■ **Short problem**:
Reproduce verbatim the part of the rows that opens with the line containing "Viewport: 1392px width, 868px" and closes with the final row, including both of those lines.

■ **Entries provided**:
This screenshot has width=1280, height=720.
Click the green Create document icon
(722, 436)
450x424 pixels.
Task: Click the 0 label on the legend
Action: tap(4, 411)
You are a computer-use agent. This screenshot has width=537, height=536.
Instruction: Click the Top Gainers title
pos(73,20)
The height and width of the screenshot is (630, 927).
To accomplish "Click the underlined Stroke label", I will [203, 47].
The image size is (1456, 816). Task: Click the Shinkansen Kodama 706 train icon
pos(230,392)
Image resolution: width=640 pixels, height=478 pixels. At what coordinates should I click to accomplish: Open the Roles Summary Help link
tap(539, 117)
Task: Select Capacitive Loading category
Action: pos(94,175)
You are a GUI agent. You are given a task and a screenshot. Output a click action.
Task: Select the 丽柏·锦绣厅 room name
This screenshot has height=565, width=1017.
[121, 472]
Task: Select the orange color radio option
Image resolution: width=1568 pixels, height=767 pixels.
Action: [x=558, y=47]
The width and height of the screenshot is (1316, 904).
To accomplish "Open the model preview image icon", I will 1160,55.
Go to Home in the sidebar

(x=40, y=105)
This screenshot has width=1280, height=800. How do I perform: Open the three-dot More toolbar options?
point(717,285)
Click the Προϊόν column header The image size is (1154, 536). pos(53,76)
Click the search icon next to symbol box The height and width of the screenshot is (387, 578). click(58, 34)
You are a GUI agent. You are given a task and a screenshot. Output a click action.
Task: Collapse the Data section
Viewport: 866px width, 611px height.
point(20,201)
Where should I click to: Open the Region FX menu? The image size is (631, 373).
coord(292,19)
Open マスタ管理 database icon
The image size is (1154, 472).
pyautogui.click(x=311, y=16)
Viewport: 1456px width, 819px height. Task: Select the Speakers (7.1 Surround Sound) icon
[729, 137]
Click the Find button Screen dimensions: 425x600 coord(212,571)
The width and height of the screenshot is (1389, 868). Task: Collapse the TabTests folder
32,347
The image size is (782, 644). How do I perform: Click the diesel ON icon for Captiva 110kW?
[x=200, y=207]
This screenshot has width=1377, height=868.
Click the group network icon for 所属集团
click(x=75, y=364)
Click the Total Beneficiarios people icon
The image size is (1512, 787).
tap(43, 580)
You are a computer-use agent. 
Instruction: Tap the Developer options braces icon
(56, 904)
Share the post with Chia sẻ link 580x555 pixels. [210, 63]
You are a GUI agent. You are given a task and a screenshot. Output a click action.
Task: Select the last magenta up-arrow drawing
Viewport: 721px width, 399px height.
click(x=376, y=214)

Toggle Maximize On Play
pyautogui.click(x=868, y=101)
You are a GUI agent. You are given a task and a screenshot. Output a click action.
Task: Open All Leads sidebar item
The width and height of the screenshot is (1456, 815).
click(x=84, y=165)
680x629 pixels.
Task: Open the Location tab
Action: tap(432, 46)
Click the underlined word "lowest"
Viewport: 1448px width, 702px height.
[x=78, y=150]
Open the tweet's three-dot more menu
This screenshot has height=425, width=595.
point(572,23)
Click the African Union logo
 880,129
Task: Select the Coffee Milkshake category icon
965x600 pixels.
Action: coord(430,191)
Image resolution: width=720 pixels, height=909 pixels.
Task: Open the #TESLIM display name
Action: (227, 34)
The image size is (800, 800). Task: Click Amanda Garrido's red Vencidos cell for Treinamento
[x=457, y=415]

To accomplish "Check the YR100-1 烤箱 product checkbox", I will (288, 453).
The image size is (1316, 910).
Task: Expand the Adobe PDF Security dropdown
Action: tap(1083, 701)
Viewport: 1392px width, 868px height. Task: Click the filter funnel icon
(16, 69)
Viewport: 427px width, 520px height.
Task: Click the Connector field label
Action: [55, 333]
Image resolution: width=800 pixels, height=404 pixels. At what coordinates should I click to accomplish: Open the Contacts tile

■ **Result of this exercise**:
Viewport: 1392px width, 868px height. Task: Click the filter funnel icon
(16, 69)
Viewport: 427px width, 520px height.
Task: Click the Connector field label
Action: [55, 333]
Image resolution: width=800 pixels, height=404 pixels. At what coordinates should I click to accomplish: Open the Contacts tile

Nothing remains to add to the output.